Where the Quiet Things Are

For the fifth time in an hour, Vili Črv, a former member of the Slovenian Olympic cross-country ski team and sometime hiking guide in Slovenia’s Triglav National Park, apologizes for the weather. As if the low clouds and mist are within his control. “If it were clear,” he tells me, “you would be able to see the Alps.”

“What about those?” I ask, pointing to a range of snow-capped peaks. They look impressive to me.

Črv shakes his head. If it were sunny, I’d be able to spot Mount Triglav, which, although a relatively modest 9,396 feet, is so dear to residents of this Central European country that it is featured on the flag. But it isn’t sunny: My nine days on the 167-mile Juliana Trail, a loop that takes travelers along the edge of the park and the foothills of the Julian Alps in the northwestern part of the country, fall smack in the middle of soggy spring.

I could feel badly about this, as črv does, but why? The low, flat sky creates a kind of intimacy, a coziness that forces me to look at what’s close—the beech leaves fluorescent against the pewter horizon, the reds and blues of a painted wayside shrine. A moss-covered wooden waterwheel whirls faster in the wetness. A yellow-spotted fire salamander, typically seen only at night, peers up at me from the woodland floor. Best of all, on this first day of my trip, I have the trail to myself.
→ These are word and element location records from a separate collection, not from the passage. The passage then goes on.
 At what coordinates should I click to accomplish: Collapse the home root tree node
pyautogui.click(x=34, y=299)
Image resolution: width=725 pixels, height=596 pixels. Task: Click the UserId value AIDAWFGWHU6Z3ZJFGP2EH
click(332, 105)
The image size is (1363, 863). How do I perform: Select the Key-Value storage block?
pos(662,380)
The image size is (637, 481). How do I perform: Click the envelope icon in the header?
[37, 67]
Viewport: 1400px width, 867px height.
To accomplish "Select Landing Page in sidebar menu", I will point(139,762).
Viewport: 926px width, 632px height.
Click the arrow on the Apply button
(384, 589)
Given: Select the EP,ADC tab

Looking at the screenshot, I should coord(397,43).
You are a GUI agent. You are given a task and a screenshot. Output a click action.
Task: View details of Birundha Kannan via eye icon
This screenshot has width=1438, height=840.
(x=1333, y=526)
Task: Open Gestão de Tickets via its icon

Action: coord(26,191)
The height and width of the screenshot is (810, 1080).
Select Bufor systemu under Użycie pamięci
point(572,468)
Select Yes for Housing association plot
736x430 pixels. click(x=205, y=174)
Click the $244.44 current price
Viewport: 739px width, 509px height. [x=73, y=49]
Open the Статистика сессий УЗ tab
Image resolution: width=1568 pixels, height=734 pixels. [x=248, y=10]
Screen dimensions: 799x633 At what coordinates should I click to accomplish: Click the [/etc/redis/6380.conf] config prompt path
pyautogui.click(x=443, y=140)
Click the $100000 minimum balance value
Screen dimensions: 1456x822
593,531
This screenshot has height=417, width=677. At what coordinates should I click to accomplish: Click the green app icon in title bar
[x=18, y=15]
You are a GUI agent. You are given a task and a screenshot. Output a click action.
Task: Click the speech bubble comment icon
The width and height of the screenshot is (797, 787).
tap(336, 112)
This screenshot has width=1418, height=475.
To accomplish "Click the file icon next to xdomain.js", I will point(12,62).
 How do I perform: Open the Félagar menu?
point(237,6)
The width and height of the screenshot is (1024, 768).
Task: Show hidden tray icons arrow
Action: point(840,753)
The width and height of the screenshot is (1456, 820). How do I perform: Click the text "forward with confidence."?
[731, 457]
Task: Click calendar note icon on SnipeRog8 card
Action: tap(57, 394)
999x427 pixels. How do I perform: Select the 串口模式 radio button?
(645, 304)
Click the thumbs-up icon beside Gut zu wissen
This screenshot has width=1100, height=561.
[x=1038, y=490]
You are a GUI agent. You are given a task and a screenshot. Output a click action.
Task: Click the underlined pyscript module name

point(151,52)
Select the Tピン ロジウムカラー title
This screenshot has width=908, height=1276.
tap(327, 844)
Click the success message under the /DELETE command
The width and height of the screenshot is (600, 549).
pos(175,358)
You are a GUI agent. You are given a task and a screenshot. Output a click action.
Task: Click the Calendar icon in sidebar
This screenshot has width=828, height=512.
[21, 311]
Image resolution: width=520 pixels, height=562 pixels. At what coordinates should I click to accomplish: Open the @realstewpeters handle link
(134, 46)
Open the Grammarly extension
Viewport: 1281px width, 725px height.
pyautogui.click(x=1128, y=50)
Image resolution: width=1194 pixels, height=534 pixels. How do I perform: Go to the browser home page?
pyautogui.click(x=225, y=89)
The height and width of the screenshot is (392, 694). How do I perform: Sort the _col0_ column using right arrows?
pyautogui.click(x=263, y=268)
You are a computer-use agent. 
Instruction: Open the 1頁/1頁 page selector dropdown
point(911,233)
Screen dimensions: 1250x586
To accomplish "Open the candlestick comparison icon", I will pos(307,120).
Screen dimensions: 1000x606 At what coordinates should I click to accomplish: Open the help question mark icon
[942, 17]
The same is true when I arrive in Kranjska. I am the only diner at Kosobrin, a homey log-cabin restaurant and guesthouse, so Miha Samotorčan, 27, who owns Kosobrin with his mother Mojca, acts as my personal chef. He seats me by the fire and brings a charcuterie assortment on a wooden cutting board. There are slices of his own cured sausages; mild, sweet cheese made by a friend; dried figs, pear jam, and freeze-dried raspberries, all from last summer’s harvest; plus a basket of homemade bread. He follows up with pork shoulder draped over coarsely chopped, sautéed potatoes. He then insists I try two desserts: a cheese dumpling, the dough rolled thin enough to see through, and strudel filled with local blueberries. In this case, I’m delighted to exceed my limits.